Challenge >> Recast the rows below as a Markdown table, one line per table row, with the line number under "Line No." and the line itself under "Text", leaving out blank lines.

::: Material provided

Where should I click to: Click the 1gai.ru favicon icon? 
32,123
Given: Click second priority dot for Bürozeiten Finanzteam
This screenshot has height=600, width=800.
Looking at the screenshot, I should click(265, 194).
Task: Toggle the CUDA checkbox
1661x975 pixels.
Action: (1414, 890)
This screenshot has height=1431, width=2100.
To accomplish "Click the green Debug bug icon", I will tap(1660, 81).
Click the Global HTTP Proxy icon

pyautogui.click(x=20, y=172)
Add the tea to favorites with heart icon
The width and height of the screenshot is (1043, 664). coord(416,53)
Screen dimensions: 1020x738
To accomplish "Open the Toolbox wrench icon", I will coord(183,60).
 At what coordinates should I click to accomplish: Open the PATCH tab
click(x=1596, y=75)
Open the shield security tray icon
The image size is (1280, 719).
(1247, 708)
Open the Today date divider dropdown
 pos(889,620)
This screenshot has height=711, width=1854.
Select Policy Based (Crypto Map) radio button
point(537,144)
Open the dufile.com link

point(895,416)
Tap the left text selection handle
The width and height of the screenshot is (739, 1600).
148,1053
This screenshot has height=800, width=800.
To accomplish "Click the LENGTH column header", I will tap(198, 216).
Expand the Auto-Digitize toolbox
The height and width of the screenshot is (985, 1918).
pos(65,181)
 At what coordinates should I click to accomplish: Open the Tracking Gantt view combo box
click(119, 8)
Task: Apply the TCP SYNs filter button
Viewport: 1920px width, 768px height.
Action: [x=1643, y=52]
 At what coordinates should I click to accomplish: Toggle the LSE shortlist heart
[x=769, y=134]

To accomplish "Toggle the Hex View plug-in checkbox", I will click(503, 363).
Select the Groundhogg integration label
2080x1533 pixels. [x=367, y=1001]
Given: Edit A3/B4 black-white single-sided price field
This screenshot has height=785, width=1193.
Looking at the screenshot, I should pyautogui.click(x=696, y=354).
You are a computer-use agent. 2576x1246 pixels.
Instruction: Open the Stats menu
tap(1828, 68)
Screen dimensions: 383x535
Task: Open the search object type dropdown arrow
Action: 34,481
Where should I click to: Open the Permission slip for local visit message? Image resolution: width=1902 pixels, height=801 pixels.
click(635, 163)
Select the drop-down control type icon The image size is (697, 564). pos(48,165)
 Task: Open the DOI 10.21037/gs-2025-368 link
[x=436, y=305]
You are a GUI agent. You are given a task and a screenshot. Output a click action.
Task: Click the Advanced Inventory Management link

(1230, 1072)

::::::

Solution to this problem >>
| Line No. | Text |
|---|---|
| 1 | Where should I click to: Click the 1gai.ru favicon icon?  |
| 2 | 32,123 |
| 3 | Given: Click second priority dot for Bürozeiten Finanzteam |
| 4 | This screenshot has height=600, width=800. |
| 5 | Looking at the screenshot, I should click(265, 194). |
| 6 | Task: Toggle the CUDA checkbox |
| 7 | 1661x975 pixels. |
| 8 | Action: (1414, 890) |
| 9 | This screenshot has height=1431, width=2100. |
| 10 | To accomplish "Click the green Debug bug icon", I will tap(1660, 81). |
| 11 | Click the Global HTTP Proxy icon |
| 12 | pyautogui.click(x=20, y=172) |
| 13 | Add the tea to favorites with heart icon |
| 14 | The width and height of the screenshot is (1043, 664). coord(416,53) |
| 15 | Screen dimensions: 1020x738 |
| 16 | To accomplish "Open the Toolbox wrench icon", I will coord(183,60). |
| 17 |  At what coordinates should I click to accomplish: Open the PATCH tab |
| 18 | click(x=1596, y=75) |
| 19 | Open the shield security tray icon |
| 20 | The image size is (1280, 719). |
| 21 | (1247, 708) |
| 22 | Open the Today date divider dropdown |
| 23 |  pos(889,620) |
| 24 | This screenshot has height=711, width=1854. |
| 25 | Select Policy Based (Crypto Map) radio button |
| 26 | point(537,144) |
| 27 | Open the dufile.com link |
| 28 | point(895,416) |
| 29 | Tap the left text selection handle |
| 30 | The width and height of the screenshot is (739, 1600). |
| 31 | 148,1053 |
| 32 | This screenshot has height=800, width=800. |
| 33 | To accomplish "Click the LENGTH column header", I will tap(198, 216). |
| 34 | Expand the Auto-Digitize toolbox |
| 35 | The height and width of the screenshot is (985, 1918). |
| 36 | pos(65,181) |
| 37 |  At what coordinates should I click to accomplish: Open the Tracking Gantt view combo box |
| 38 | click(119, 8) |
| 39 | Task: Apply the TCP SYNs filter button |
| 40 | Viewport: 1920px width, 768px height. |
| 41 | Action: [x=1643, y=52] |
| 42 |  At what coordinates should I click to accomplish: Toggle the LSE shortlist heart |
| 43 | [x=769, y=134] |
| 44 | To accomplish "Toggle the Hex View plug-in checkbox", I will click(503, 363). |
| 45 | Select the Groundhogg integration label |
| 46 | 2080x1533 pixels. [x=367, y=1001] |
| 47 | Given: Edit A3/B4 black-white single-sided price field |
| 48 | This screenshot has height=785, width=1193. |
| 49 | Looking at the screenshot, I should pyautogui.click(x=696, y=354). |
| 50 | You are a computer-use agent. 2576x1246 pixels. |
| 51 | Instruction: Open the Stats menu |
| 52 | tap(1828, 68) |
| 53 | Screen dimensions: 383x535 |
| 54 | Task: Open the search object type dropdown arrow |
| 55 | Action: 34,481 |
| 56 | Where should I click to: Open the Permission slip for local visit message? Image resolution: width=1902 pixels, height=801 pixels. |
| 57 | click(635, 163) |
| 58 | Select the drop-down control type icon The image size is (697, 564). pos(48,165) |
| 59 |  Task: Open the DOI 10.21037/gs-2025-368 link |
| 60 | [x=436, y=305] |
| 61 | You are a GUI agent. You are given a task and a screenshot. Output a click action. |
| 62 | Task: Click the Advanced Inventory Management link |
| 63 | (1230, 1072) |